Any reason I can't ream the two holes in each support for #12-24 and tap the stainless chanel for this size screw? I guess only a couple of the screw threads actually penatrate the channel before putting pressure on the rubber channel and edge of the glass.

Should the heavy black rubber strip for the bottom of the glass be glued to the glass before or after it is placed over the stainless cowl strip?

Anyone in northern NJ do this before and care to lend a hand for an hour or so?
Brian, If there is enough space in the crossection for 12-24 fasteners, I would say go for it. HOWEVER do not let the edge or surface of the glass come in contact with ANYTHING other than the rubber gasket! I would soap the gasket well prior to putting it on the glass and driving it into the metal molding. When assy. is finished rinse away soap , let dry for a couple of daya then caulk with "DAP ALEX PLUS" "CLEAR". Home Depot carrys it. It's water soluable and v v easy to clean up. Once dry however it is very elastic and nearly invis. Caulk all seams, joints and fisures.
The glass will take a lot of abuse as long as you don't try to bend it or try to force it around a foreign or sharp or hard object.
The #12 screws are going to be too large.
I had a windshield frame that had stripped screw holes from a previous owner.

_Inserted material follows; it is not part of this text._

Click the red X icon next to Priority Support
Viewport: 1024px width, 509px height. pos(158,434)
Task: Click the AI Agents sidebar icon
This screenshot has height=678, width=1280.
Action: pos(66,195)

I decided to re-use the 10-24's and used a super thin nut on the back side of the frame.
When the screws are tightened, it pulls the windshield frame away for the glass a bit and creates enough space there for the nut.
To do this, you'll need to assemble the frame and the posts as a unit with the screw flush with the nut. Do not use Loc Tite etc. in case the windshield needs to be replaced at a later time, I use a dab of silicone on the screw threads.
The upper rubber needs to be already on the glass then slide the frame and posts dow over the glass as an assembled unit. I know this sounds off the wall but it can be done. ~Alan
Tom, Alan; thank you. Actually, yesterday I spent some time shaving down (4) 10-24 nuts to about 1/16" thickness. I think when I initially screw the post pieces to the channel, I may carefully epoxy or silicone the nuts to the inside of the channel so that the I can do the get the assembled windshield in place without the post pieces attached.

The two post pieces were made of some kind of white metal and originally flash chromed. They were pitted, and I couldn't see rechroming, so I'm having them powder coated to match the car color. I hope to pick them up late today or tomorrow.